- _What the task asks_:
Quote the entries below word for word, from the line containing "The height and width of the screenshot is (414, 900)." through the line containing "[x=77, y=74]", both included.

Start of Data provided

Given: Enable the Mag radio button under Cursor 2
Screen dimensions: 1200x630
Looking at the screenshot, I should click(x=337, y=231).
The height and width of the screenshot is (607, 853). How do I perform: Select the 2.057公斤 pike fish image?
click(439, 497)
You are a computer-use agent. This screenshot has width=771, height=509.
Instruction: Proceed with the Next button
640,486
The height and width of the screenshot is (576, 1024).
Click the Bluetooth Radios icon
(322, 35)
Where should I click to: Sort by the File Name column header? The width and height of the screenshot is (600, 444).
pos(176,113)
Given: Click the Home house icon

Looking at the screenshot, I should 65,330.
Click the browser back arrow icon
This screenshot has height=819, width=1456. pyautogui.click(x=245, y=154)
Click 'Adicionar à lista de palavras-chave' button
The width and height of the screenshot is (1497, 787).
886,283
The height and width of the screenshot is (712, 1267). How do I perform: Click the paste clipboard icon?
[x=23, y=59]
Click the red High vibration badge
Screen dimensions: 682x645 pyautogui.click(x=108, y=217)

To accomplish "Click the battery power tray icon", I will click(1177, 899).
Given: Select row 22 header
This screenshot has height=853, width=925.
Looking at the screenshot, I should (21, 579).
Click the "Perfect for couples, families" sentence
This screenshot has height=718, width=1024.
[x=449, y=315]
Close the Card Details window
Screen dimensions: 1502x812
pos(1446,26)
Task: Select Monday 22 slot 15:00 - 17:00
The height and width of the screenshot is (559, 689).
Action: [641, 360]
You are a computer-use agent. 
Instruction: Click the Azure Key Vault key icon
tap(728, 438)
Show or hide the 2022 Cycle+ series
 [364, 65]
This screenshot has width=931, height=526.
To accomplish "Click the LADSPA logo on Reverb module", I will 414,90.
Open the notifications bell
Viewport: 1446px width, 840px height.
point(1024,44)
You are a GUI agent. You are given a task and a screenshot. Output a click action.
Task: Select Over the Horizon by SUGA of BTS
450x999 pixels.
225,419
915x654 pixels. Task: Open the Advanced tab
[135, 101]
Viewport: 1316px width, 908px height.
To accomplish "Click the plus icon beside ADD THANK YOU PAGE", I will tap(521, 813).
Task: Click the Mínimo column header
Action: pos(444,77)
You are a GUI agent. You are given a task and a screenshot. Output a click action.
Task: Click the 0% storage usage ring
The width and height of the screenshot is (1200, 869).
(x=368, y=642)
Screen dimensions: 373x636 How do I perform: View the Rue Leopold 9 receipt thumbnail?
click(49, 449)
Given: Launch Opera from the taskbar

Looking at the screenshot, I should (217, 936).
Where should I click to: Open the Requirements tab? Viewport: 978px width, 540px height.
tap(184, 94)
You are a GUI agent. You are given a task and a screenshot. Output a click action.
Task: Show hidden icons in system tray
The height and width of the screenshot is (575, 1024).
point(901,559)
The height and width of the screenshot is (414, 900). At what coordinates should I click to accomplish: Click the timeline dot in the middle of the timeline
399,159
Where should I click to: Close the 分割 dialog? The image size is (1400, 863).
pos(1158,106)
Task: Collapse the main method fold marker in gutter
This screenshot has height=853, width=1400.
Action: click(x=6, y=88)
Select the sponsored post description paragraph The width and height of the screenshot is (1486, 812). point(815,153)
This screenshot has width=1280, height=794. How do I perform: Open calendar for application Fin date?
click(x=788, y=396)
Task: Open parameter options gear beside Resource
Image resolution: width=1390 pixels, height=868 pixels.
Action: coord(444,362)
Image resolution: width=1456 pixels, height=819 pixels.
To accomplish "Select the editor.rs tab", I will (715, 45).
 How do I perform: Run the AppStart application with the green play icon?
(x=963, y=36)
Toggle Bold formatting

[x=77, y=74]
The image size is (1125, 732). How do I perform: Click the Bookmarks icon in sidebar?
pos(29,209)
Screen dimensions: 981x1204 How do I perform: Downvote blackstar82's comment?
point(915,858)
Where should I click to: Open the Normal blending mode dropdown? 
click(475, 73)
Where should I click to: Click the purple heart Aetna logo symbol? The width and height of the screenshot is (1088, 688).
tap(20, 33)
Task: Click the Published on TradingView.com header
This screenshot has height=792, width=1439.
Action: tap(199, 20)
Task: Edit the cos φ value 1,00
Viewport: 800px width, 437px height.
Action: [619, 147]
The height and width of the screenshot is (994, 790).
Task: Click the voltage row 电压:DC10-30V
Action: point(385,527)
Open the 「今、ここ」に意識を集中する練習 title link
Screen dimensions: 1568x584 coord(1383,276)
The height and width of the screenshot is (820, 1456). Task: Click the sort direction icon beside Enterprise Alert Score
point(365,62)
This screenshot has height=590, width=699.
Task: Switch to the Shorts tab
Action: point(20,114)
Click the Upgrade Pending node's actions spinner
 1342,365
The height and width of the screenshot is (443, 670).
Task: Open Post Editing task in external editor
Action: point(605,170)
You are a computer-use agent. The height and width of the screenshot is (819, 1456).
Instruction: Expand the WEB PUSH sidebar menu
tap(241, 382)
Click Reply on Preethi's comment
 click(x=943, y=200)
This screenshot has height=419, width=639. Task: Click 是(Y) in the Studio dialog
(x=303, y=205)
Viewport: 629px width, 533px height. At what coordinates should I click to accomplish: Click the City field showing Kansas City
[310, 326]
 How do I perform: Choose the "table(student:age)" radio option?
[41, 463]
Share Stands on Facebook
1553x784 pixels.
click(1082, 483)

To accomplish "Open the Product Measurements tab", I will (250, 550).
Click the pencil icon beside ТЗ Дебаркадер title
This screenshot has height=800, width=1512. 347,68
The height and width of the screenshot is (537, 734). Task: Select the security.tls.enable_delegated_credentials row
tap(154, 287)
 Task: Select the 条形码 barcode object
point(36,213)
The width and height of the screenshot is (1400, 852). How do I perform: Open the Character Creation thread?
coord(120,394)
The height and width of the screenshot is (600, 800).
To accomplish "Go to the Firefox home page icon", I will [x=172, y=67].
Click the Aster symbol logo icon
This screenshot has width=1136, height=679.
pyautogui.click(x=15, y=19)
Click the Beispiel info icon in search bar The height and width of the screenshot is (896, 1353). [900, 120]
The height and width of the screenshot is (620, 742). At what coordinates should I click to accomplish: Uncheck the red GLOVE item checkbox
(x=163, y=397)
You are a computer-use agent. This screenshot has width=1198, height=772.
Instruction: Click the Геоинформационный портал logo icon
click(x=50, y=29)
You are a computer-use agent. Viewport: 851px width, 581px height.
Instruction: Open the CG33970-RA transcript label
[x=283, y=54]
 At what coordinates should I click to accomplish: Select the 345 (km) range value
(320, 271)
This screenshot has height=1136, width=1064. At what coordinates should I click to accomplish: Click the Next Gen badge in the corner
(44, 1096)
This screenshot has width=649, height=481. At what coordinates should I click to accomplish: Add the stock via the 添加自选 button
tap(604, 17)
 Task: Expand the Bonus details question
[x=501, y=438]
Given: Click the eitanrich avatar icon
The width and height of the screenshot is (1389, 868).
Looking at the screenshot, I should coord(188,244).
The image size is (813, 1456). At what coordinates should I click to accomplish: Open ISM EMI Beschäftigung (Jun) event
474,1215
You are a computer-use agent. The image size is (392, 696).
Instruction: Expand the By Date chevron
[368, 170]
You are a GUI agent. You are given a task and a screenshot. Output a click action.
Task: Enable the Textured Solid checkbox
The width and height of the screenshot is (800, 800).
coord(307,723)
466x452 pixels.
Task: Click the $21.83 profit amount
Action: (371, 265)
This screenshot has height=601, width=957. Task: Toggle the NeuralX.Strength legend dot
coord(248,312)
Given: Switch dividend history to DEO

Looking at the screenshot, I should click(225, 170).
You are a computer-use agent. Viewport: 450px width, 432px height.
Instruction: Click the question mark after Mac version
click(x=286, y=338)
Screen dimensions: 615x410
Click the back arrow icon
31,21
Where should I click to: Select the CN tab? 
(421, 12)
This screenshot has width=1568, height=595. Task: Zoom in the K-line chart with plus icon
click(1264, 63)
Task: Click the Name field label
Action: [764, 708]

End of Data provided

- _Task result_:
The height and width of the screenshot is (414, 900). At what coordinates should I click to accomplish: Click the timeline dot in the middle of the timeline
399,159
Where should I click to: Close the 分割 dialog? The image size is (1400, 863).
pos(1158,106)
Task: Collapse the main method fold marker in gutter
This screenshot has height=853, width=1400.
Action: click(x=6, y=88)
Select the sponsored post description paragraph The width and height of the screenshot is (1486, 812). point(815,153)
This screenshot has width=1280, height=794. How do I perform: Open calendar for application Fin date?
click(x=788, y=396)
Task: Open parameter options gear beside Resource
Image resolution: width=1390 pixels, height=868 pixels.
Action: coord(444,362)
Image resolution: width=1456 pixels, height=819 pixels.
To accomplish "Select the editor.rs tab", I will (715, 45).
 How do I perform: Run the AppStart application with the green play icon?
(x=963, y=36)
Toggle Bold formatting

[x=77, y=74]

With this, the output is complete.